By providing support, demonstrating resilience, and keeping the team focused on the ultimate goal, a leader can navigate the team through tough times and maintain momentum.
On the flip side, motivated leaders are more effective.
Leaders who are motivated and passionate about their mission can spread this energy to their teams. Their enthusiasm is contagious, inspiring others to align with their vision and work diligently toward achieving shared objectives.
As a leader, harness the power of motivation so you can unlock your team’s potential, enhance productivity, and drive organizational success.
Similarly, staying motivated as a leader can elevate your influence, inspire your team, and fuel your pursuit of excellence.
The journey of personal development is a path of continuous learning, self-discovery, and growth. It’s about improving oneself, acquiring new skills, overcoming challenges, and becoming the best version of oneself.
At the center of this journey is a driving force that propels us forward, a force we know as motivation.
Let’s uncover how motivation intertwines with personal development.
Motivation serves as the fuel that powers the engine of personal development.

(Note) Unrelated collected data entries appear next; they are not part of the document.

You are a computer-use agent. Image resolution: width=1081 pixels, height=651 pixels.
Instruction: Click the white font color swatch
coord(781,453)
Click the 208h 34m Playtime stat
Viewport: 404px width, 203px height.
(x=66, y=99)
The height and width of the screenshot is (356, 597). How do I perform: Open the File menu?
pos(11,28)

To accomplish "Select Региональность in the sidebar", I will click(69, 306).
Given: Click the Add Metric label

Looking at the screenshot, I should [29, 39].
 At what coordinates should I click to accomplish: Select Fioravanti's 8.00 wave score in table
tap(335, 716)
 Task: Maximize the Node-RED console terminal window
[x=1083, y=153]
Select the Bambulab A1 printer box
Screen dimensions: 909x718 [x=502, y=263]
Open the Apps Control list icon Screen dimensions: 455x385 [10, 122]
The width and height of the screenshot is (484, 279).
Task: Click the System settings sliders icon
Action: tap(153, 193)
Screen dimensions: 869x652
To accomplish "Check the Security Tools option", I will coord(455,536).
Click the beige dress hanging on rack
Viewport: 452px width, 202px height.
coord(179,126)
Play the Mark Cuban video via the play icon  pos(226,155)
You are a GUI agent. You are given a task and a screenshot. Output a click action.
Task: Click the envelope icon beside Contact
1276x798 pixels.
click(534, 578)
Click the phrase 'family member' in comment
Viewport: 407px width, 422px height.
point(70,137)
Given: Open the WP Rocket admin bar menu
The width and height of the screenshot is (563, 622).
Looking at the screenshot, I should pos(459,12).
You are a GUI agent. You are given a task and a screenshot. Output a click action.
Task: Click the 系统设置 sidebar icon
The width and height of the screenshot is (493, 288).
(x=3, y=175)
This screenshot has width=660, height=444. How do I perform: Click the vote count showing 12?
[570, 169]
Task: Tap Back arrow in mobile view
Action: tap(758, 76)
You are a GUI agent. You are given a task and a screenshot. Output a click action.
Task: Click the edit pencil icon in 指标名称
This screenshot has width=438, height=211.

It’s the internal force that ignites the desire to learn, grow, and evolve.
Motivated individuals don’t merely react to life’s circumstances; they proactively seek opportunities to expand their horizons, be it learning a new language, pursuing a side hustle, or mastering a new skill.
For example, someone motivated to enhance their leadership skills might invest time in reading leadership books, attending workshops, or seeking mentorship. They might take on challenging projects to test and improve their skills. Their motivation keeps them dedicated, pushing them to step out of their comfort zone and grow.
Motivation is critical in overcoming the inevitable obstacles that arise on the path of personal development. Learning new things and changing habits is often difficult and can come with setbacks.
But a motivated individual doesn’t give up. They see these setbacks as opportunities to learn and improve, which only further fuels their journey of personal development.
Someone trying to learn coding might face several challenges initially. They may struggle with complex problems, feel frustrated, or even think about quitting.
But if they’re motivated—maybe by the prospect of a rewarding career in programming, or the desire to create something innovative—they’ll persist, learn from their mistakes, and keep improving.
On the other side, personal development can also enhance motivation.
As individuals learn and grow, they build self-confidence and become more self-aware. They understand their strengths, passions, and purpose more clearly, which can further increase their motivation.
They set bigger goals, take on greater challenges, and continue their upward spiral of growth and motivation.
Motivation and personal development are intrinsically linked. Motivation drives personal development, pushing individuals to learn, grow, and overcome challenges. In turn, personal development fuels motivation, builds self-confidence, and clarifies personal goals.
This symbiotic relationship is the bedrock of continuous growth and lifelong learning.